I will never forget it.

Today’s NYT had a powerful opinion piece on disabilities and coronavirus—the whole sacrificed for the greater good concept that I have been railing against.

The meal analogy is useful here. If you organized a dinner party only to discover that there was enough food for five and you had invited eight, would you tell three of the guests that they must go hungry? And would you base that decision not on whom was most in need of a meal, but rather on who was not. Malnourished, adios, well fed, you stay.

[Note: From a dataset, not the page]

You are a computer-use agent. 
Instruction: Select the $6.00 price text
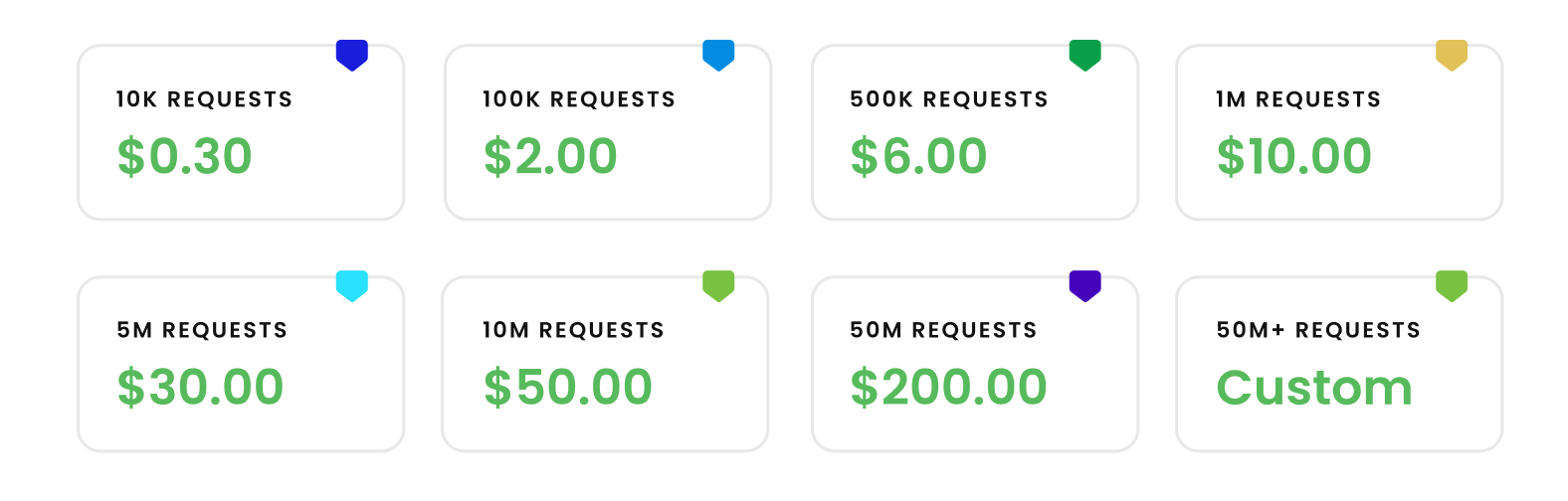(918, 156)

It’s an impossible scenario with so many more humane and logical outcomes. You could make smaller portions, so everyone got less but some. Or you could simply make more food, so no one went without.

That is what needs to happen here, in America. Rather than having conversations about difficult choices should we (rather, when we) run out of ICU beds and ventilators, let’s ramp up production.

To do otherwise is going to create a situation that is impossible to recover from. Obviously for those who are consigned to certain death, but also for those making hard choices.

Choices that are difficult to live with.

How bias takes hold

One word at a time.

Calling COVID-19 China Flu? That’s a potent example.

Language matters. Here in Massachusetts, there are now two fatalities from coronavirus. In both cases, their advanced age as well as the fact that they had underlying conditions was reported.

This is the sort of thing that reassures the young and healthy. But for those of us who can’t fall back on the innocence of youth or robust health? It is increasingly unsettling. And not so very different from the ‘did you smoke’ question that those of us with lung cancer are so often asked.

Bias. About to be put to practice in extremis, as it becomes necessary to make hard choices as to who gets an ICU bed and a ventilator.

Sharing the age and comorbidity status of victims of coronavirus only underscores the growing argument that certain lives are less worth saving than others, an ugly notion any way you spin it.

As someone who is an old hand at surviving incredibly poor odds, I pay scant attention to statistics. And I warrant that if I become ill with coronavirus and am provided supportive medical care, I may survive this as well.

Hopefully I will never have to find out.